Instructions for the task
Please copy the entries below word for word.
(Available data)
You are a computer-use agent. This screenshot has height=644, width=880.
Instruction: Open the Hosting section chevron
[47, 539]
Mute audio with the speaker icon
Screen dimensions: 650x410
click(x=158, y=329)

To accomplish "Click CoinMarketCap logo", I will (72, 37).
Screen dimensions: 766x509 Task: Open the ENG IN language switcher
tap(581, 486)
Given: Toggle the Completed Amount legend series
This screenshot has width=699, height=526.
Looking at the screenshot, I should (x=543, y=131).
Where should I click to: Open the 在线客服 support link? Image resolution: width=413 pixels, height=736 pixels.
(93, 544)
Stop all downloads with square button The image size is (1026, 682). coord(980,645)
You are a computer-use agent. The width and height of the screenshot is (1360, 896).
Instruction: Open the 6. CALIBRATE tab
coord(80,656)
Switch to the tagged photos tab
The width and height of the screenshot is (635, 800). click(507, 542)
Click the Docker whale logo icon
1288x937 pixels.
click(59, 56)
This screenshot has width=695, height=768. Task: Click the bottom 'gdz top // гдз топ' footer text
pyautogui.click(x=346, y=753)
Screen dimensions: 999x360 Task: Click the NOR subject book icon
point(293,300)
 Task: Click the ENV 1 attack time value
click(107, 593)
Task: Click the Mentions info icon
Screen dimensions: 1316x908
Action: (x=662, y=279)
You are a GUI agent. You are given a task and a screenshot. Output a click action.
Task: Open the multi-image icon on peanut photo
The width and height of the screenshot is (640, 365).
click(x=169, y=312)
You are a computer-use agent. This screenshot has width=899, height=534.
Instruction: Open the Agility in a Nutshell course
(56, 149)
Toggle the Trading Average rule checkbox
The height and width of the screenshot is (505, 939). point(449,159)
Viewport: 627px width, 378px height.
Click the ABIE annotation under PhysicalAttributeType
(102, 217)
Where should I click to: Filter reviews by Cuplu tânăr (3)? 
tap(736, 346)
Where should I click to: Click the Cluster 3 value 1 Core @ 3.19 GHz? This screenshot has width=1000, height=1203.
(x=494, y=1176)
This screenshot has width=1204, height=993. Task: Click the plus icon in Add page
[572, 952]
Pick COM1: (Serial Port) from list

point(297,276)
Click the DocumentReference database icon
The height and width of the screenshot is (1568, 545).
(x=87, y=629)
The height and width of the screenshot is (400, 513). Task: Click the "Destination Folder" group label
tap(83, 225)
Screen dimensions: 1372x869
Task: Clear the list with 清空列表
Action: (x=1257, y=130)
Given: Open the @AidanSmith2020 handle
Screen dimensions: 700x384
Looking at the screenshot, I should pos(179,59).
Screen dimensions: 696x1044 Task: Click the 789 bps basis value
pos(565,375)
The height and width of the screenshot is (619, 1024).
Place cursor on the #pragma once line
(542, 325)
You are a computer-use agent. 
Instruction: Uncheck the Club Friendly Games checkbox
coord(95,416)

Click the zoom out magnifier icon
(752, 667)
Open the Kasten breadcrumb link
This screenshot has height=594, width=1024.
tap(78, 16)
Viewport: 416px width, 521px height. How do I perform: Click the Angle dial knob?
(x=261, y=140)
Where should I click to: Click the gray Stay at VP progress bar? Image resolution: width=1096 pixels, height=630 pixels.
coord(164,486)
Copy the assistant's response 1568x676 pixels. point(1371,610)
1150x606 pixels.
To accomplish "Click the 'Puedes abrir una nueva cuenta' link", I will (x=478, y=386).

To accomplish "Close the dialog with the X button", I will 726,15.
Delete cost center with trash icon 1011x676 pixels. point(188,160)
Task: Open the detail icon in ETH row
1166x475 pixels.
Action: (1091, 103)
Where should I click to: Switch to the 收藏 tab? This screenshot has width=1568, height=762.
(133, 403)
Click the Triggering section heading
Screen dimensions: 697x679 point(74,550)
(End Available data)
Exercise solution
You are a computer-use agent. This screenshot has height=644, width=880.
Instruction: Open the Hosting section chevron
[47, 539]
Mute audio with the speaker icon
Screen dimensions: 650x410
click(x=158, y=329)

To accomplish "Click CoinMarketCap logo", I will (72, 37).
Screen dimensions: 766x509 Task: Open the ENG IN language switcher
tap(581, 486)
Given: Toggle the Completed Amount legend series
This screenshot has width=699, height=526.
Looking at the screenshot, I should (x=543, y=131).
Where should I click to: Open the 在线客服 support link? Image resolution: width=413 pixels, height=736 pixels.
(93, 544)
Stop all downloads with square button The image size is (1026, 682). coord(980,645)
You are a computer-use agent. The width and height of the screenshot is (1360, 896).
Instruction: Open the 6. CALIBRATE tab
coord(80,656)
Switch to the tagged photos tab
The width and height of the screenshot is (635, 800). click(507, 542)
Click the Docker whale logo icon
1288x937 pixels.
click(59, 56)
This screenshot has width=695, height=768. Task: Click the bottom 'gdz top // гдз топ' footer text
pyautogui.click(x=346, y=753)
Screen dimensions: 999x360 Task: Click the NOR subject book icon
point(293,300)
 Task: Click the ENV 1 attack time value
click(107, 593)
Task: Click the Mentions info icon
Screen dimensions: 1316x908
Action: (x=662, y=279)
You are a GUI agent. You are given a task and a screenshot. Output a click action.
Task: Open the multi-image icon on peanut photo
The width and height of the screenshot is (640, 365).
click(x=169, y=312)
You are a computer-use agent. This screenshot has width=899, height=534.
Instruction: Open the Agility in a Nutshell course
(56, 149)
Toggle the Trading Average rule checkbox
The height and width of the screenshot is (505, 939). point(449,159)
Viewport: 627px width, 378px height.
Click the ABIE annotation under PhysicalAttributeType
(102, 217)
Where should I click to: Filter reviews by Cuplu tânăr (3)? 
tap(736, 346)
Where should I click to: Click the Cluster 3 value 1 Core @ 3.19 GHz? This screenshot has width=1000, height=1203.
(x=494, y=1176)
This screenshot has width=1204, height=993. Task: Click the plus icon in Add page
[572, 952]
Pick COM1: (Serial Port) from list

point(297,276)
Click the DocumentReference database icon
The height and width of the screenshot is (1568, 545).
(x=87, y=629)
The height and width of the screenshot is (400, 513). Task: Click the "Destination Folder" group label
tap(83, 225)
Screen dimensions: 1372x869
Task: Clear the list with 清空列表
Action: (x=1257, y=130)
Given: Open the @AidanSmith2020 handle
Screen dimensions: 700x384
Looking at the screenshot, I should pos(179,59).
Screen dimensions: 696x1044 Task: Click the 789 bps basis value
pos(565,375)
The height and width of the screenshot is (619, 1024).
Place cursor on the #pragma once line
(542, 325)
You are a computer-use agent. 
Instruction: Uncheck the Club Friendly Games checkbox
coord(95,416)

Click the zoom out magnifier icon
(752, 667)
Open the Kasten breadcrumb link
This screenshot has height=594, width=1024.
tap(78, 16)
Viewport: 416px width, 521px height. How do I perform: Click the Angle dial knob?
(x=261, y=140)
Where should I click to: Click the gray Stay at VP progress bar? Image resolution: width=1096 pixels, height=630 pixels.
coord(164,486)
Copy the assistant's response 1568x676 pixels. point(1371,610)
1150x606 pixels.
To accomplish "Click the 'Puedes abrir una nueva cuenta' link", I will (x=478, y=386).

To accomplish "Close the dialog with the X button", I will 726,15.
Delete cost center with trash icon 1011x676 pixels. point(188,160)
Task: Open the detail icon in ETH row
1166x475 pixels.
Action: (1091, 103)
Where should I click to: Switch to the 收藏 tab? This screenshot has width=1568, height=762.
(133, 403)
Click the Triggering section heading
Screen dimensions: 697x679 point(74,550)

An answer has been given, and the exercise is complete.